-- Start EXCERPT TO READ --
Soorya Manasam is a 1992 Indian Malayalam-language drama film directed by Viji Thampi and written by Sab John. The film stars Mammootty, along with Sowcar Janaki, Vaishnavi, Vinodini, Raghuvaran, Riza Bava and Jagathy Sreekumar playing supporting roles. The film revolves around Putturumees, a mentally challenged man and his mother who face several social issues in their village.

Plot 

Putturumees is a mentally challenged man who lives in a small village with his mother. The villagers face several issues due to his condition and compel his mother to take him to a new place.

Cast 
 Mammootty as Putturumees
 Sowcar Janaki as Mariya
 Vaishnavi as young Mariya
 Vinodini as Mooppan's daughter
 Anugraha as Subhadra
 Raghuvaran as Shivan
 Riza Bava as Stephan, Tea Estate Owner
 Ashokan
 Siddique as Urumees's father
 Jagathy Sreekumar as Mooppan
 Jagannathan as Madhavan, Tea shop owner
 Jagannatha Varma as Fr. Joseph Varkey
 T. P. Madhavan as Fr. Jacob Kurian
 Augustine as Govindan, Shivan's henchman
 James as Muthu
 Shivaji as Inspector Unnikrishnan
 Viji Thampi as landlord
 Biyon

Music 
The music for the film was composed by M. M. Keeravani and the lyrics were written by Kaithapram Damodaran Namboothiri. The background music was composed by S. P. Venkatesh.
-- End EXCERPT TO READ --
-- Start DATA SHOWN --
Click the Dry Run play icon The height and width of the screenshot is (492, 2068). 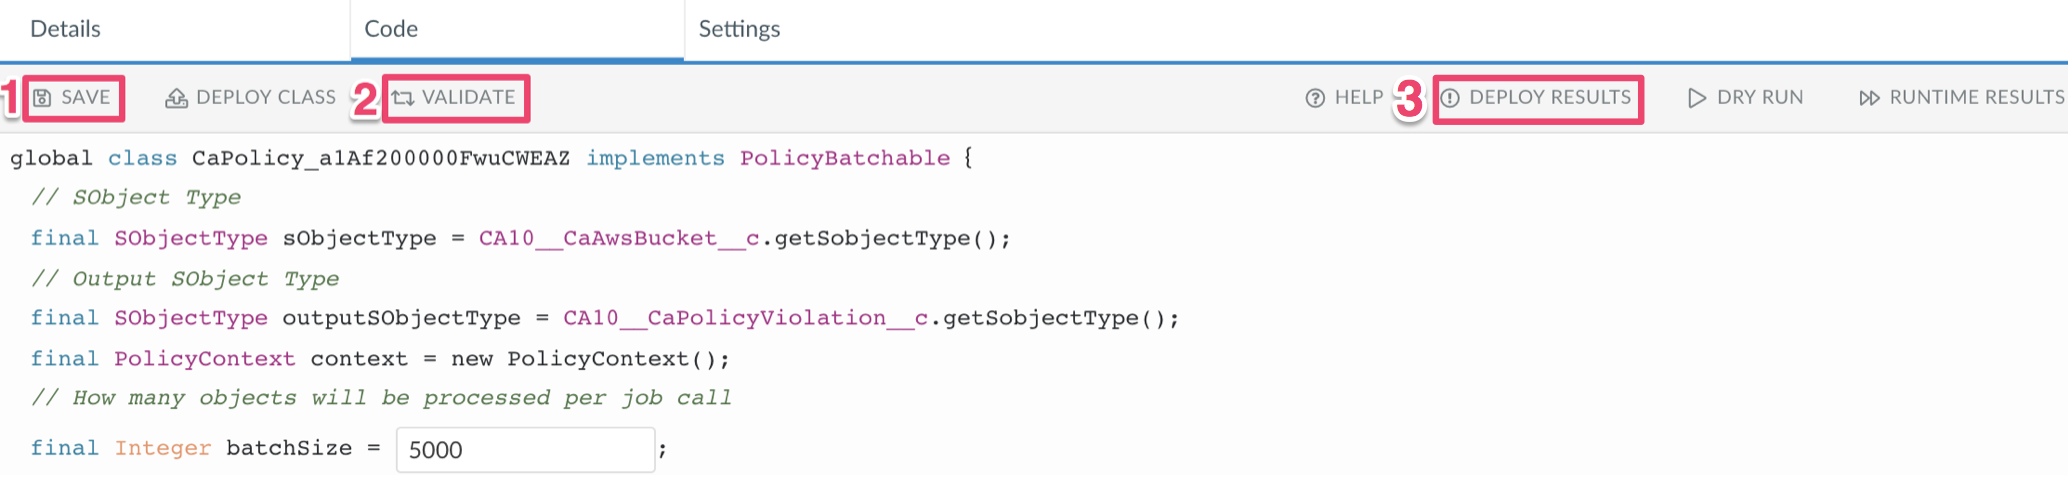pos(1696,98)
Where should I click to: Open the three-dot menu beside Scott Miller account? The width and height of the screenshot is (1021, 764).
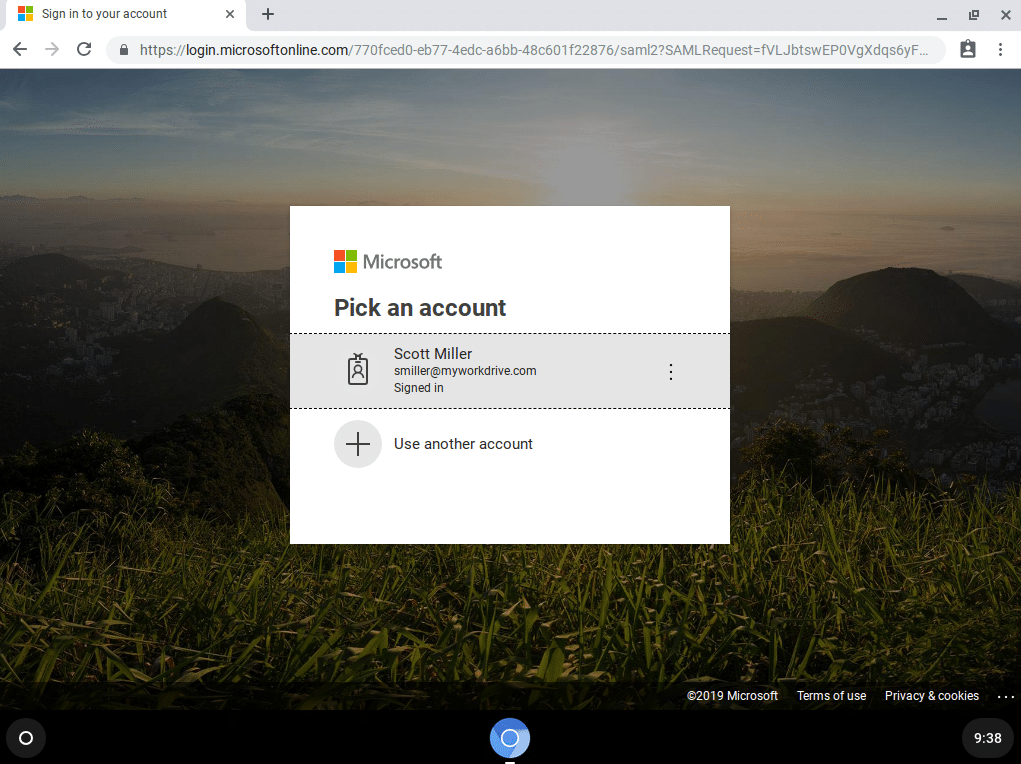tap(670, 371)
-- End DATA SHOWN --
**EXERCISE INSTRUCTIONS**.
1: Answer these questions using the Soorya Manasam article:
(a) Who wrote the film?
(b) Which actor plays Mooppan?
(c) Who composed the background music?
2: For each statement, decide whether it agrees with the Soorya Manasam article. Give yes or no along with the words from the article that settle it.
(a) M. M. Keeravani wrote the lyrics for the film.
(b) Raghuvaran plays Shivan.
(c) The film came out in 1992.
3: Reproduce the Soorya Manasam article word for word from "Putturumees is a" up to and including "a new place.".

**WORKED SOLUTIONS**.
1:
(a) Sab John
(b) Jagathy Sreekumar
(c) S. P. Venkatesh

2:
(a) No: "the lyrics were written by Kaithapram Damodaran Namboothiri"
(b) Yes: "Raghuvaran as Shivan"
(c) Yes: "Soorya Manasam is a 1992 Indian Malayalam-language drama film"

3:
Putturumees is a mentally challenged man who lives in a small village with his mother. The villagers face several issues due to his condition and compel his mother to take him to a new place.